* Records from a data collection
------------------------------------------------------------

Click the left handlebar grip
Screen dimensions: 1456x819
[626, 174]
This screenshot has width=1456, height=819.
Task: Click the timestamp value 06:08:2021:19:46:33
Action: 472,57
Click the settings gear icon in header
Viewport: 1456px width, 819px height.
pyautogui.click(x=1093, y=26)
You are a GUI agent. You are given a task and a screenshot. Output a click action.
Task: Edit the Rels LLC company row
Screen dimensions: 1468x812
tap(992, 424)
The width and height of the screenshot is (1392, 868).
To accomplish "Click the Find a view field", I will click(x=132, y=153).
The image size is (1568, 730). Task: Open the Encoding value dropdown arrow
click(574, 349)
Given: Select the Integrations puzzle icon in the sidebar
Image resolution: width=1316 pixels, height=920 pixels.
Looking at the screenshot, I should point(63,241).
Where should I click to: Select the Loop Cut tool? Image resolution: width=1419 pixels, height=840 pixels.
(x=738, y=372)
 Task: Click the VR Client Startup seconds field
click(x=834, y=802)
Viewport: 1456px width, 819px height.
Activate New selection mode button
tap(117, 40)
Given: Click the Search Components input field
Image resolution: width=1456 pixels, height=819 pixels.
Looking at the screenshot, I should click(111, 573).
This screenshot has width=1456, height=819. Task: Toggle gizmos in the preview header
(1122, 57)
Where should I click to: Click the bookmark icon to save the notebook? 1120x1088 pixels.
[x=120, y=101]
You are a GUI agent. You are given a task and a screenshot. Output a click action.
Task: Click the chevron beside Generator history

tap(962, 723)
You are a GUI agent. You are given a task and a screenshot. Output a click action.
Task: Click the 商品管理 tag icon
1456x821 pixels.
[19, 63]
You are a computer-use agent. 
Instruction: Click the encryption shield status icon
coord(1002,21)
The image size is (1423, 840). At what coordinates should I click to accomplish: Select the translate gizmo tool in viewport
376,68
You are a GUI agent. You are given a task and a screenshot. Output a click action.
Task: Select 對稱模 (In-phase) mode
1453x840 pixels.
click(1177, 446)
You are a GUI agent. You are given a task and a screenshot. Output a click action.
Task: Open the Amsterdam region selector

------------------------------------------------------------

* What this task involves
Repeat only the lines above, from the first line of the entries through the line that contains "Given: Select the", including both ends.

* Finished task
Click the left handlebar grip
Screen dimensions: 1456x819
[626, 174]
This screenshot has width=1456, height=819.
Task: Click the timestamp value 06:08:2021:19:46:33
Action: 472,57
Click the settings gear icon in header
Viewport: 1456px width, 819px height.
pyautogui.click(x=1093, y=26)
You are a GUI agent. You are given a task and a screenshot. Output a click action.
Task: Edit the Rels LLC company row
Screen dimensions: 1468x812
tap(992, 424)
The width and height of the screenshot is (1392, 868).
To accomplish "Click the Find a view field", I will click(x=132, y=153).
The image size is (1568, 730). Task: Open the Encoding value dropdown arrow
click(574, 349)
Given: Select the Integrations puzzle icon in the sidebar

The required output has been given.